The aim of the SYMPLIFY study, which is being led by the University of Oxford and is open at Oxford University Hospitals (OUH), is to demonstrate how the Galleri test, which checks for the earliest signs of cancer in the blood, could be used to increase cancer detection rates and improve diagnostic pathways.
Already 500 participants across the Thames Valley have been recruited to take the new multi-cancer early detection (MCED) test, and this could rise to 1,000 by the end of the trial. Nationally, the research team, which is supported by the NIHR Oxford Biomedical Research Centre, is seeking to recruit around 6,000 patients with early signs and symptoms that may indicate cancer.
These patients will have been referred by their GP for rapid diagnostic tests looking for cancer and a Galleri blood sample will also be taken.
In addition to SIMPLIFY, the NHS is piloting the test in primary care settings in a trial called the NHS Galleri trial, which will screen 140,000 people for cancer using the test. The trial will invite people between the ages of 50 and 77 who have not been diagnosed with, or treated for, cancer in the past three years.
Using revolutionary next-generation sequencing technology, the Galleri blood test, which has a false positive rate of less than 1 percent, can detect more than 50 different types of cancers at earlier stages of disease compared with traditional diagnostic methods, which should increase the chance of successful treatment and improve outcomes for patients. Most of these types of cancer have no recommended screening in the UK today.
The Galleri test has been developed by the healthcare company GRAIL.

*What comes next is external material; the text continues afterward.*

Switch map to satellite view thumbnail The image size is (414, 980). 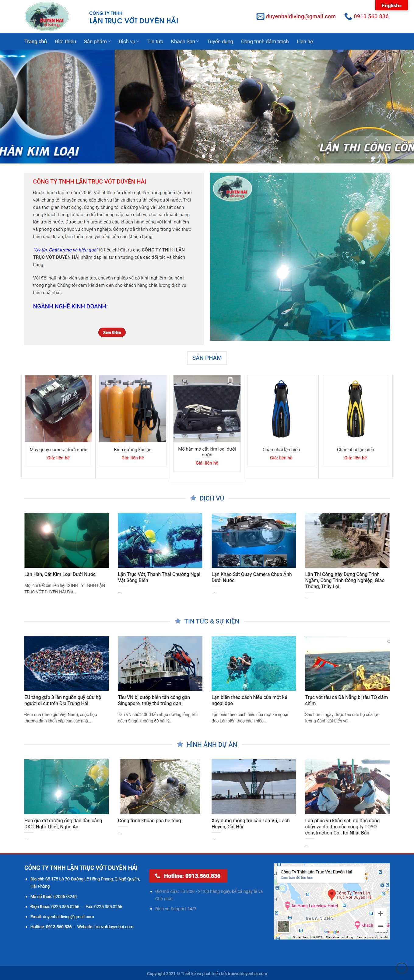click(283, 926)
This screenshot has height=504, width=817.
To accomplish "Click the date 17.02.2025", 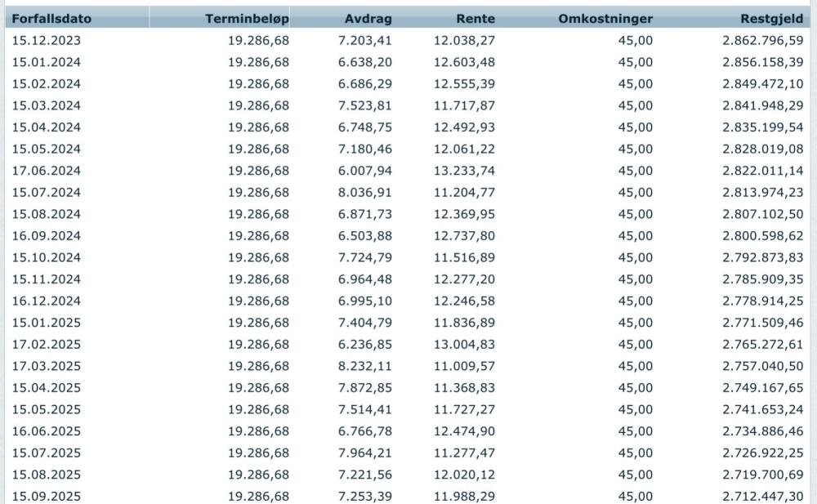I will click(47, 344).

lead researcher from the University of Oxford, Professor Mark Middleton, the Oxford BRC’s Co-theme Lead for Cancer, said: “The process of diagnosing cancer can often be lengthy and involve expensive imaging or invasive biopsies specific to only one cancer. Often this happens after a patient presents with symptoms and a cancer is more progressed.
“If we can intervene at an earlier stage and detect a cancer using minimally invasive tests, such as Galleri, we have the potential to accelerate cancer diagnoses and reduce the number of diagnostic procedures. Ultimately these tests could transform cancer patient care within the next five years by improving the chance of successful treatment and survival.”